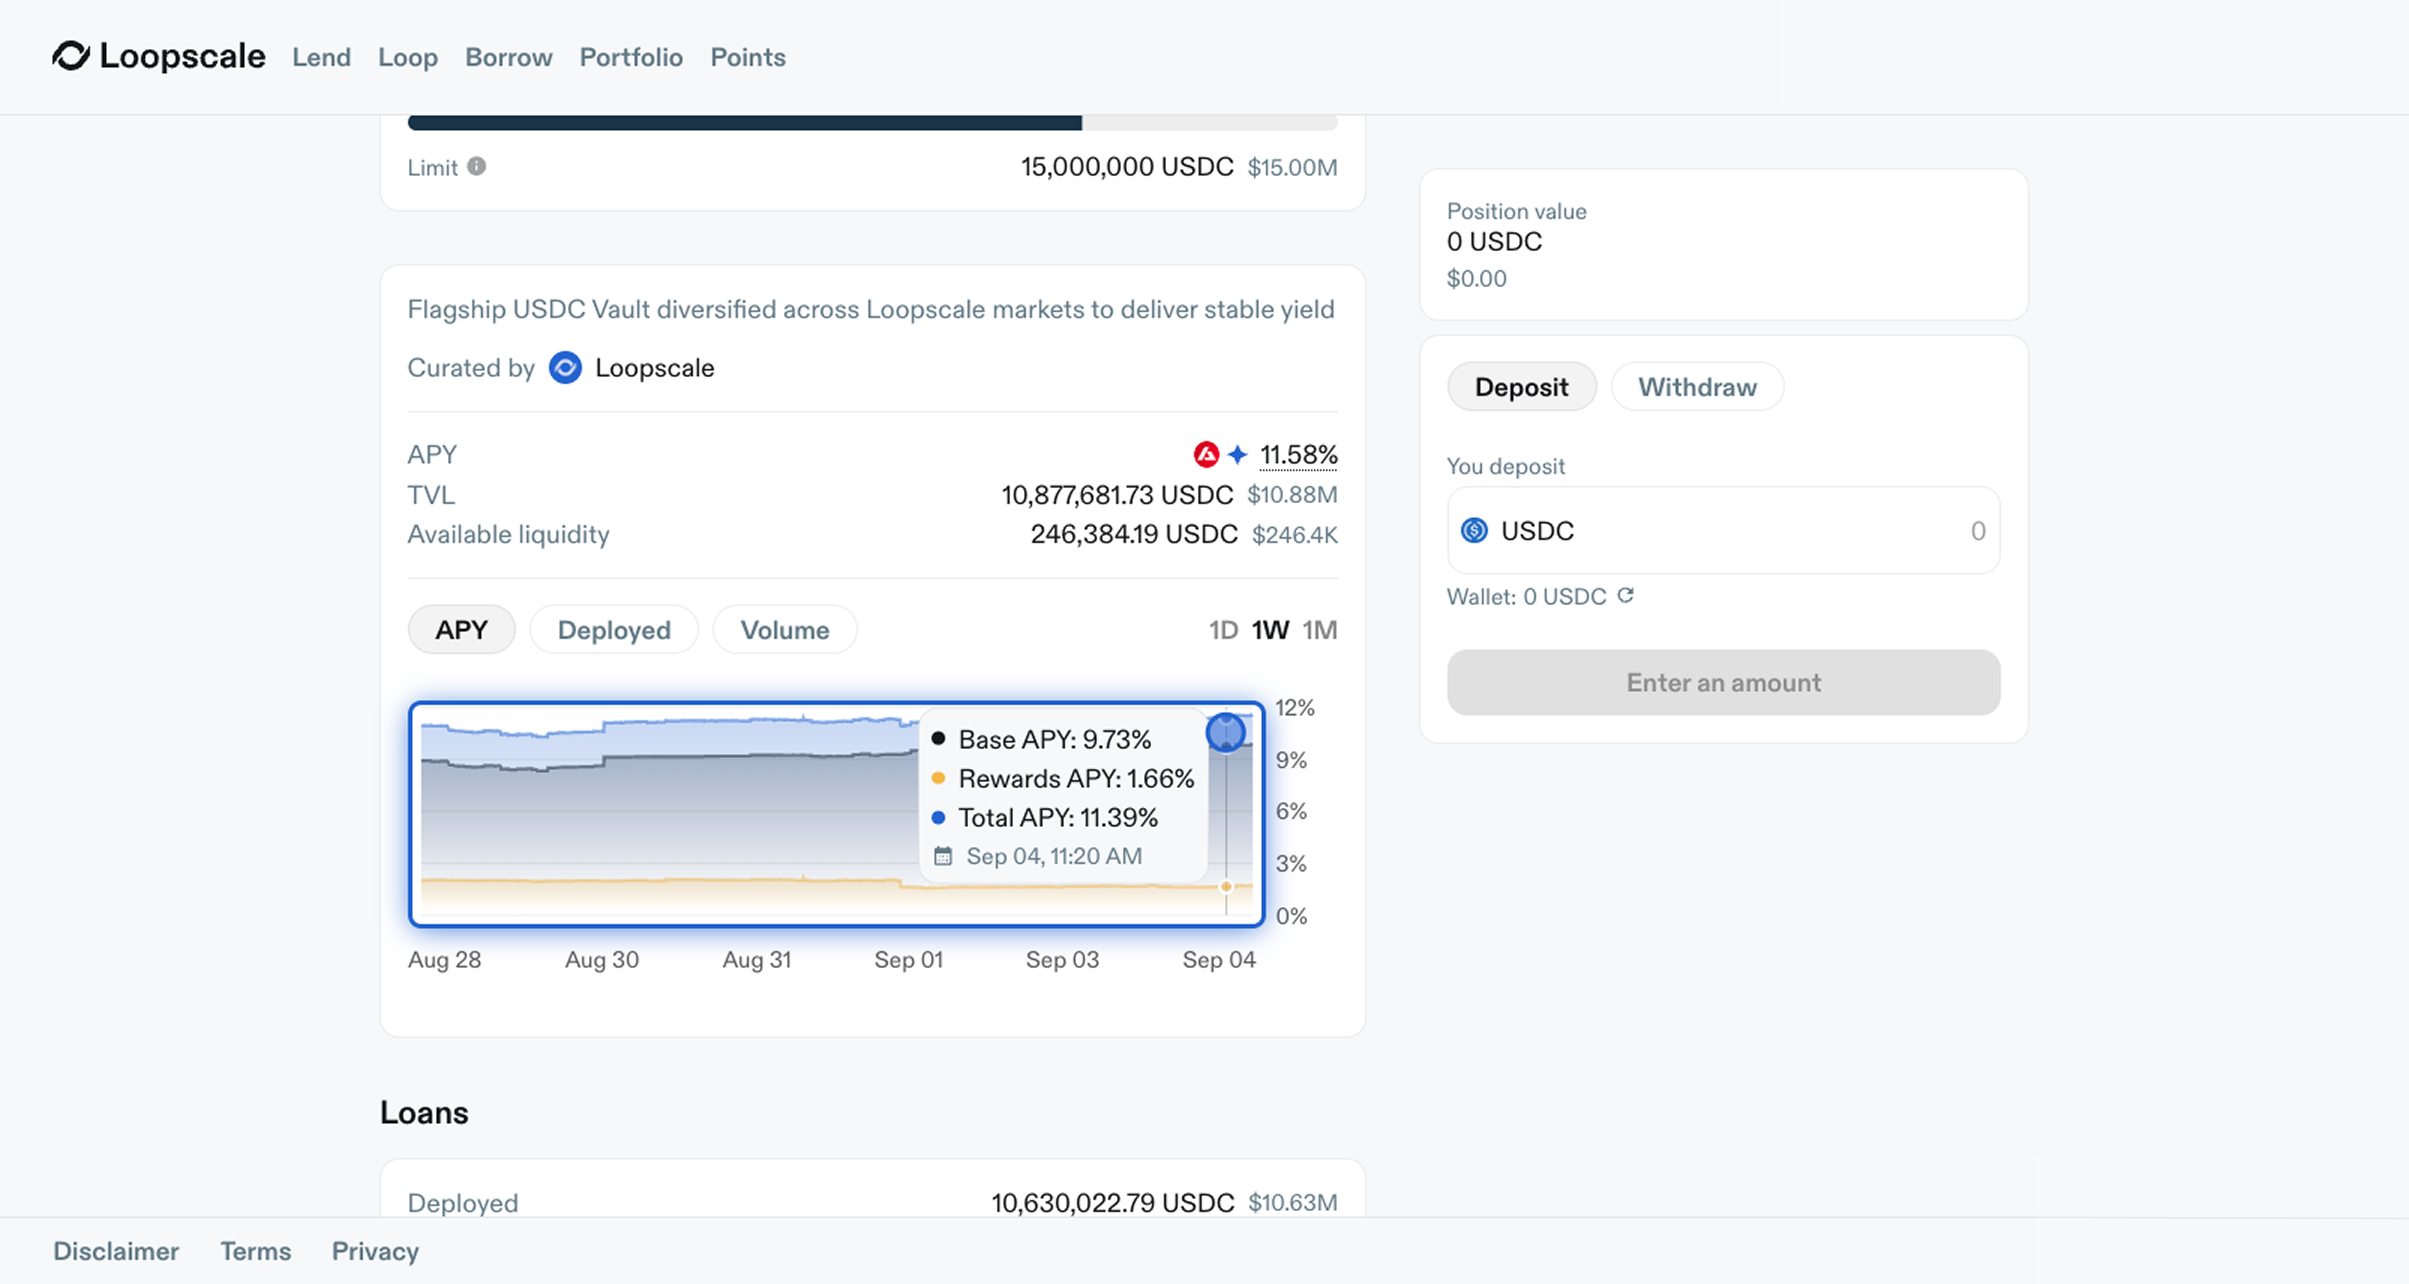
Task: Click the red APY reward token icon
Action: tap(1206, 455)
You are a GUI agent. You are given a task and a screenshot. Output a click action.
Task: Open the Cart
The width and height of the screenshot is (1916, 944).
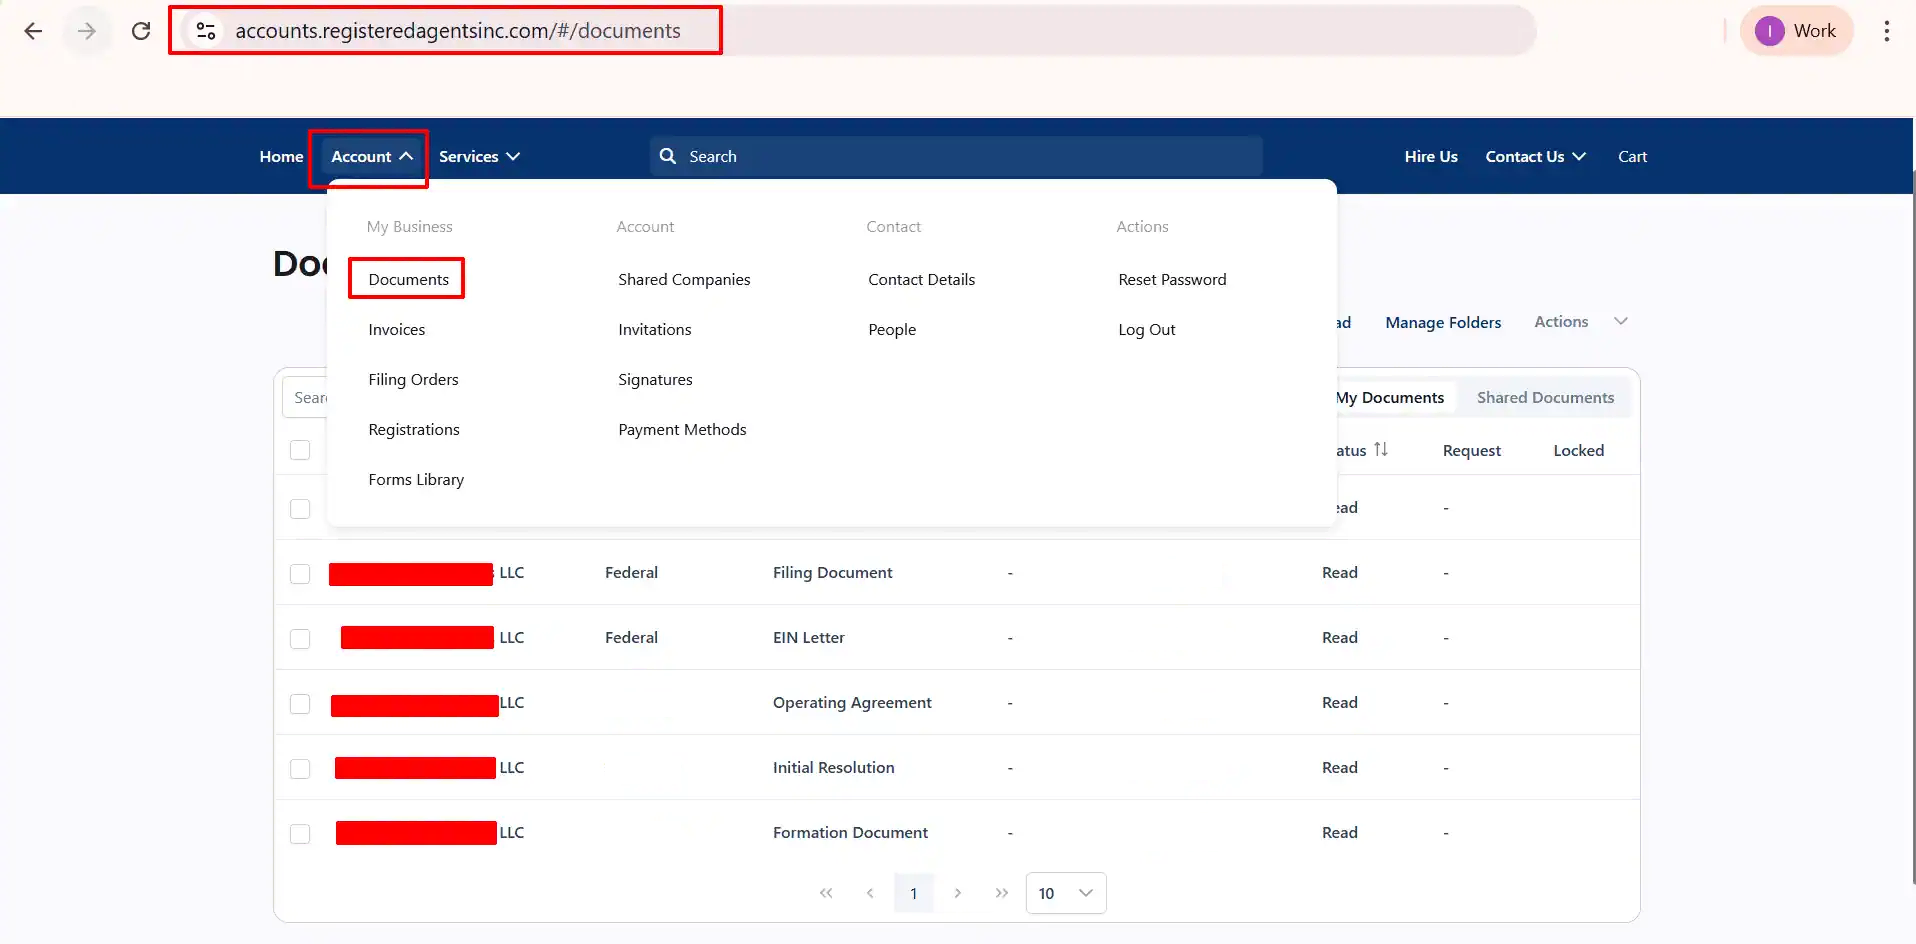[x=1632, y=156]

■ ■ ■ ■ ■ ■ ■

Once the line holding "Task: Open the Cart" is found, set down that line and every line after it, exactly, through the last line of the records above, omitting pictures.

■ **RESULT**:
Task: Open the Cart
The width and height of the screenshot is (1916, 944).
[x=1632, y=156]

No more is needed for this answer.